CONCORD, N.H. (AP) — Mitt Romney’s wife gushes about his silly side and devotion to their five sons and 16 grandchildren. Rick Santorum’s college-age daughter opines online about missing the campus coffee shop and chats with friends about their Friday night plans. Jon Huntsman’s daughters generate much-needed buzz for him with a joint Twitter account and online videos, including at least one that went viral.
Days away from voting in the Republican presidential race, the path to the nomination is quickly becoming a crowded family affair with spouses and offspring pitching in and doing far more than just smiling from the sidelines.
Ann Romney, Anita Perry and Callista Gingrich are starring in new TV ads for the husbands they’ve loyally campaigned for. Romney extols her husband’s character and says “to me that makes a huge difference” in a candidate. Perry tells the “old-fashioned American story” of how she and her husband were high school sweethearts who had to wait until he was done flying airplanes around the world for the Air Force before they could marry.

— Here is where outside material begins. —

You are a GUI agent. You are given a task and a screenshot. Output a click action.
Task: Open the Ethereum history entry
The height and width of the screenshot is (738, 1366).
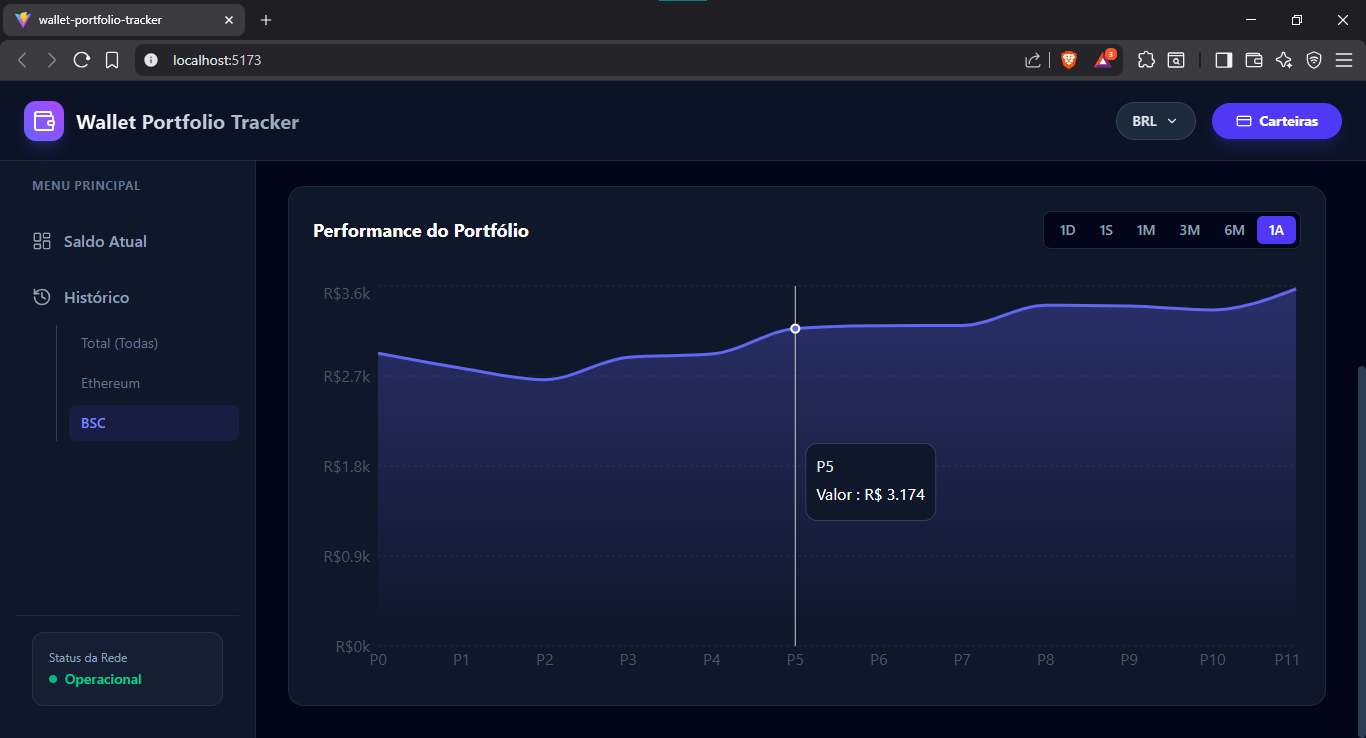coord(110,383)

Callista Gingrich wishes the nation a Merry Christmas “from our family to yours” in Gingrich’s new holiday-themed TV ad.
Candidate kids, including those born to Michele Bachmann and Ron Paul, are helping, too, acting as surrogates, strategists and, in some cases, sounding boards for parents competing for the right to challenge President Barack Obama next fall.
Such involvement can be a huge asset to the presidential hopefuls, typically in highlighting a politician’s softer side.
But the relatives are hardly polished public speakers who agree with everything their loved one says or does, and their slip-ups, potential conflicts and backgrounds can have consequences for the candidates.